## [EXERCISE DETAILS]
Rewrite the entries from the line containing "Click the EXTO Eligible link" down to the line containing "Action: click(x=646, y=283)", both included, as a numbered list with one line per item and no blank lines.

(Data extracted from a collection)
════════
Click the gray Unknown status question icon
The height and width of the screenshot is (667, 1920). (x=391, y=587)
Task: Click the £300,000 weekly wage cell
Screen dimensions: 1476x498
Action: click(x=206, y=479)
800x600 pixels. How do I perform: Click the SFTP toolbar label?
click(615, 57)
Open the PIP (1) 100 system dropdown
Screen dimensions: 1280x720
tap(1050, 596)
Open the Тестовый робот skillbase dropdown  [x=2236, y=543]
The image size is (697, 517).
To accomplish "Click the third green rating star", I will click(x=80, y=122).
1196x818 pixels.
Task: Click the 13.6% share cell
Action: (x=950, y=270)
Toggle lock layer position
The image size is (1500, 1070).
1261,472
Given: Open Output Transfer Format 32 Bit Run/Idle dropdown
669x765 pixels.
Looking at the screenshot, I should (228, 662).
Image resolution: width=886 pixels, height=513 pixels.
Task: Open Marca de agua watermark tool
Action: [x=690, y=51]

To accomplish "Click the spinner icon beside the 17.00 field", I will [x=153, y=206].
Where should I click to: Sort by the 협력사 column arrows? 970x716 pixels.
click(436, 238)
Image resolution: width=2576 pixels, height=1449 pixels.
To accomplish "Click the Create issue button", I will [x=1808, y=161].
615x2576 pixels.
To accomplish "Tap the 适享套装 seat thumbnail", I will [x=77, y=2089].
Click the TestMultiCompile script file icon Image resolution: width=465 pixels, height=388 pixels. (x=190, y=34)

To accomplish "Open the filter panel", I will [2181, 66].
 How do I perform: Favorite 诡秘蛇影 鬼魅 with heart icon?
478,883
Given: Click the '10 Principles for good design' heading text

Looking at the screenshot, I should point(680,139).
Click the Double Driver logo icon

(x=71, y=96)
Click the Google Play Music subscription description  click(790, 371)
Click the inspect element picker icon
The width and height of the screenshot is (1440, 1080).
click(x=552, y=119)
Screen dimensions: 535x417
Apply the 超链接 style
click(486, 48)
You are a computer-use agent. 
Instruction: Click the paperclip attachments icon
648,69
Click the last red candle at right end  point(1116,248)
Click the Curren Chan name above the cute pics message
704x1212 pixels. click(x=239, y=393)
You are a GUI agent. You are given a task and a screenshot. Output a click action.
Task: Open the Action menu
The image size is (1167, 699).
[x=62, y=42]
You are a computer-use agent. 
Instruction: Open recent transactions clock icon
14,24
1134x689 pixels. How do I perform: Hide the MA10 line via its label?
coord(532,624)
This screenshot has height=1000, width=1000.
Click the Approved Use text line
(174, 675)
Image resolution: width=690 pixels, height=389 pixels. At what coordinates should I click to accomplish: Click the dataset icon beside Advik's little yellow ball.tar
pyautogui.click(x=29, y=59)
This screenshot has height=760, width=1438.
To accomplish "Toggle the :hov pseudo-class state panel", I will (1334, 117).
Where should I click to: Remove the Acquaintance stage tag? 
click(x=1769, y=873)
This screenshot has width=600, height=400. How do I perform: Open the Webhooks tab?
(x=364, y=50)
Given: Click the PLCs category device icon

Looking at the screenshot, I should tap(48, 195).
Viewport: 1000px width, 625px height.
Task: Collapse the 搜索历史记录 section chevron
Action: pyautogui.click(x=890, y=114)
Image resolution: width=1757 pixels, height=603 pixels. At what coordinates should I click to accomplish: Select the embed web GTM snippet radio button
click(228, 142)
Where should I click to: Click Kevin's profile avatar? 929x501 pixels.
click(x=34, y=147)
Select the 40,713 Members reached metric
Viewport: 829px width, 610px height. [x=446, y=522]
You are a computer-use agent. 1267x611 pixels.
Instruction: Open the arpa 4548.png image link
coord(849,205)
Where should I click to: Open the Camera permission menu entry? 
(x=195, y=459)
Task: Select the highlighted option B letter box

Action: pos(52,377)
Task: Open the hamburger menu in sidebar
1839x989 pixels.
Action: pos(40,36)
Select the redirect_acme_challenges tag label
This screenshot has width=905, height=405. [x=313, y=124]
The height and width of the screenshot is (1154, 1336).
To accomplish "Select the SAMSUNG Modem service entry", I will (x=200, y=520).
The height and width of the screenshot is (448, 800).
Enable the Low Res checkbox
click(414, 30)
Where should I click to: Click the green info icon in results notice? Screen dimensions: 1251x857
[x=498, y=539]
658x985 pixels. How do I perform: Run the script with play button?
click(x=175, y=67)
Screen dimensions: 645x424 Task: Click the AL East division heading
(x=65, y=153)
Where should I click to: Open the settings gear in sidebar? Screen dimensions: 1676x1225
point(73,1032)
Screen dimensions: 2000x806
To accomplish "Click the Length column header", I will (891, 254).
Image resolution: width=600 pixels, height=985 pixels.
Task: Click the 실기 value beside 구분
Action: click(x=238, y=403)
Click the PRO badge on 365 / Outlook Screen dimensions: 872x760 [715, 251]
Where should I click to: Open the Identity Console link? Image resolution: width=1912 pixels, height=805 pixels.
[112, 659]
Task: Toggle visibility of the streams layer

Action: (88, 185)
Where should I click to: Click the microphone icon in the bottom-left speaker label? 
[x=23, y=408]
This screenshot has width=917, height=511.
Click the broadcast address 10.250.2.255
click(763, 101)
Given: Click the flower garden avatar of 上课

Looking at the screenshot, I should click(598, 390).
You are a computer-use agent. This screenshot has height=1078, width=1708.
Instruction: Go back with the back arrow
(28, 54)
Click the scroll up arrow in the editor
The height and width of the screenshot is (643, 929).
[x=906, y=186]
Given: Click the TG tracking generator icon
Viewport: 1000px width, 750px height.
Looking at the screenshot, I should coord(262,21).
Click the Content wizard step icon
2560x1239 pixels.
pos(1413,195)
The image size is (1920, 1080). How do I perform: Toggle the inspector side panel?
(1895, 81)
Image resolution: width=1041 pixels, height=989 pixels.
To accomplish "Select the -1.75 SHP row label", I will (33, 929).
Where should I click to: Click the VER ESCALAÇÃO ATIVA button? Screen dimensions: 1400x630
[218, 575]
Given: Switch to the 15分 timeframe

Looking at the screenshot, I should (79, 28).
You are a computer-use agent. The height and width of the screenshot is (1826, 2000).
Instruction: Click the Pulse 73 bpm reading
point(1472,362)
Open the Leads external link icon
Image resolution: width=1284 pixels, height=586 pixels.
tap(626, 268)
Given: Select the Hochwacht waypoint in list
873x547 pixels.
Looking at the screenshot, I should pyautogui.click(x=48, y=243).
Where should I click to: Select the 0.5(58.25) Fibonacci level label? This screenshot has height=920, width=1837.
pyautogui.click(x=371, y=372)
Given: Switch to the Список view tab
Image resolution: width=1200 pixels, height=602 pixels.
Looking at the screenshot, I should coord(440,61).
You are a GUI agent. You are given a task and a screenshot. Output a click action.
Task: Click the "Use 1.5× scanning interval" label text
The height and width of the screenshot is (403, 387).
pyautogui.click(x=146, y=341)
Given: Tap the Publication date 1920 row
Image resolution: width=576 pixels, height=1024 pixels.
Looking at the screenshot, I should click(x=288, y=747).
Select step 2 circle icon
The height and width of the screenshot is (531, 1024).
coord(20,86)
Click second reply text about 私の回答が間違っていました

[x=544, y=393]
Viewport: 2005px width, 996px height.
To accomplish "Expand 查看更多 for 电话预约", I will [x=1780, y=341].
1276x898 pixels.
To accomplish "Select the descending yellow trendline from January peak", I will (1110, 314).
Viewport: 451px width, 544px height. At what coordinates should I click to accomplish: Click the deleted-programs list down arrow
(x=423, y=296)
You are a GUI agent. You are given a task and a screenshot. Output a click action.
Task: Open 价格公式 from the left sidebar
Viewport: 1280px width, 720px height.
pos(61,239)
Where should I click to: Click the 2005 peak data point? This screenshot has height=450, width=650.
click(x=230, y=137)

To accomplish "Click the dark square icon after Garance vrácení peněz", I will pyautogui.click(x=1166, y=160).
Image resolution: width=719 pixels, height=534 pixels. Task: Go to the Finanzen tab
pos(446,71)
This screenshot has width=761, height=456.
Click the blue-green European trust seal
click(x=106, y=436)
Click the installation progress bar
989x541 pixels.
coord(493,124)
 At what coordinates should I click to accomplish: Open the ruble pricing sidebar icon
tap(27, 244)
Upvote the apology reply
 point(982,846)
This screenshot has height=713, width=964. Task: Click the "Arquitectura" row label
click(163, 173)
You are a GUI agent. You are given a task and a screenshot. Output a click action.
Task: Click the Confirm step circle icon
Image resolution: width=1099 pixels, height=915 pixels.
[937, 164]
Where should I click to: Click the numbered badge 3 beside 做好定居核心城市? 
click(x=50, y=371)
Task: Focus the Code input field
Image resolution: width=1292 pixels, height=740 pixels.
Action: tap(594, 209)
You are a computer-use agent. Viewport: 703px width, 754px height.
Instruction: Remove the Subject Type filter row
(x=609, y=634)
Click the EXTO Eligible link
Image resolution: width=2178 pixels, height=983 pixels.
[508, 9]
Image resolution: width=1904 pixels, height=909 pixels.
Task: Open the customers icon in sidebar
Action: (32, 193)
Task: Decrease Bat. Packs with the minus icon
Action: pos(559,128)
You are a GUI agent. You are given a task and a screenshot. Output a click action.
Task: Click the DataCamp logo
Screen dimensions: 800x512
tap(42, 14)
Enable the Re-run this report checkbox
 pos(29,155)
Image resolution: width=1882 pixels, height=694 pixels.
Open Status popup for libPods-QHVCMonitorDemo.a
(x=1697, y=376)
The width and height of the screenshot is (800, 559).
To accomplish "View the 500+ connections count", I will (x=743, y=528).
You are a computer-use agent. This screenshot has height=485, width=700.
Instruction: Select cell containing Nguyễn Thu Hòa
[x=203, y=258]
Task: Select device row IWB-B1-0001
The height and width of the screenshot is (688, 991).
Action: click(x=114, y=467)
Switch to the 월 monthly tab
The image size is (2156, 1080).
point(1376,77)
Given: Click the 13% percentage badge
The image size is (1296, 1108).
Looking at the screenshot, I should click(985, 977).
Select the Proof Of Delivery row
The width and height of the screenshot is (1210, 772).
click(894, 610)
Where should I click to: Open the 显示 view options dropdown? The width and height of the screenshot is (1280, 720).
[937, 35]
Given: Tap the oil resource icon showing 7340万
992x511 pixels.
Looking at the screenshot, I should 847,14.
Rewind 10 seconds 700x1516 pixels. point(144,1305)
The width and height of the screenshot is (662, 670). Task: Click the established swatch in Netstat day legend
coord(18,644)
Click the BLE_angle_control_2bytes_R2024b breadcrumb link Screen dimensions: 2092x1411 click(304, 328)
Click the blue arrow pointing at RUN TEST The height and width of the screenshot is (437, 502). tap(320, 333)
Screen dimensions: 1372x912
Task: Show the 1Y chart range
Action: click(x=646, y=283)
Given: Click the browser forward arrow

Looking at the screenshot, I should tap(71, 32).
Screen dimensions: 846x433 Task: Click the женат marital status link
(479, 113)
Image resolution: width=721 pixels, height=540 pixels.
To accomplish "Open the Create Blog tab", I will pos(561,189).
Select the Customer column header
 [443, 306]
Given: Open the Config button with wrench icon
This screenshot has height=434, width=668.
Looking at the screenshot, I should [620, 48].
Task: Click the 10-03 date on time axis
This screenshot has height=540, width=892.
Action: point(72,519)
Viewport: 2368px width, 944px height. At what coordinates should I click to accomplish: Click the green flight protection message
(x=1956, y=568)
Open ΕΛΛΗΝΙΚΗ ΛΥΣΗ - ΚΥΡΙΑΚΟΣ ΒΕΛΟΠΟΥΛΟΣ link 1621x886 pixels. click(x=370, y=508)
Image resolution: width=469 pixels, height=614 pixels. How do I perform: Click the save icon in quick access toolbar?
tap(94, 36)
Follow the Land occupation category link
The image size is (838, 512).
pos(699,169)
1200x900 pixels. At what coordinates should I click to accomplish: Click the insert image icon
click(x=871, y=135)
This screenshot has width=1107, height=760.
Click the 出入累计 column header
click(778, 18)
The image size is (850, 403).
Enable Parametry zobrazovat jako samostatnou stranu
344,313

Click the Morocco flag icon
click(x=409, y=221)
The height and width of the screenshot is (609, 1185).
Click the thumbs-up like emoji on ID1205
════════
## [THE REPLY]
1. Click the EXTO Eligible link
2. Image resolution: width=2178 pixels, height=983 pixels.
3. [508, 9]
4. Image resolution: width=1904 pixels, height=909 pixels.
5. Task: Open the customers icon in sidebar
6. Action: (32, 193)
7. Task: Decrease Bat. Packs with the minus icon
8. Action: pos(559,128)
9. You are a GUI agent. You are given a task and a screenshot. Output a click action.
10. Task: Click the DataCamp logo
11. Screen dimensions: 800x512
12. tap(42, 14)
13. Enable the Re-run this report checkbox
14.  pos(29,155)
15. Image resolution: width=1882 pixels, height=694 pixels.
16. Open Status popup for libPods-QHVCMonitorDemo.a
17. (x=1697, y=376)
18. The width and height of the screenshot is (800, 559).
19. To accomplish "View the 500+ connections count", I will (x=743, y=528).
20. You are a computer-use agent. This screenshot has height=485, width=700.
21. Instruction: Select cell containing Nguyễn Thu Hòa
22. [x=203, y=258]
23. Task: Select device row IWB-B1-0001
24. The height and width of the screenshot is (688, 991).
25. Action: click(x=114, y=467)
26. Switch to the 월 monthly tab
27. The image size is (2156, 1080).
28. point(1376,77)
29. Given: Click the 13% percentage badge
30. The image size is (1296, 1108).
31. Looking at the screenshot, I should click(985, 977).
32. Select the Proof Of Delivery row
33. The width and height of the screenshot is (1210, 772).
34. click(894, 610)
35. Where should I click to: Open the 显示 view options dropdown? The width and height of the screenshot is (1280, 720).
36. [937, 35]
37. Given: Tap the oil resource icon showing 7340万
38. 992x511 pixels.
39. Looking at the screenshot, I should 847,14.
40. Rewind 10 seconds 700x1516 pixels. point(144,1305)
41. The width and height of the screenshot is (662, 670). Task: Click the established swatch in Netstat day legend
42. coord(18,644)
43. Click the BLE_angle_control_2bytes_R2024b breadcrumb link Screen dimensions: 2092x1411 click(304, 328)
44. Click the blue arrow pointing at RUN TEST The height and width of the screenshot is (437, 502). tap(320, 333)
45. Screen dimensions: 1372x912
46. Task: Show the 1Y chart range
47. Action: click(x=646, y=283)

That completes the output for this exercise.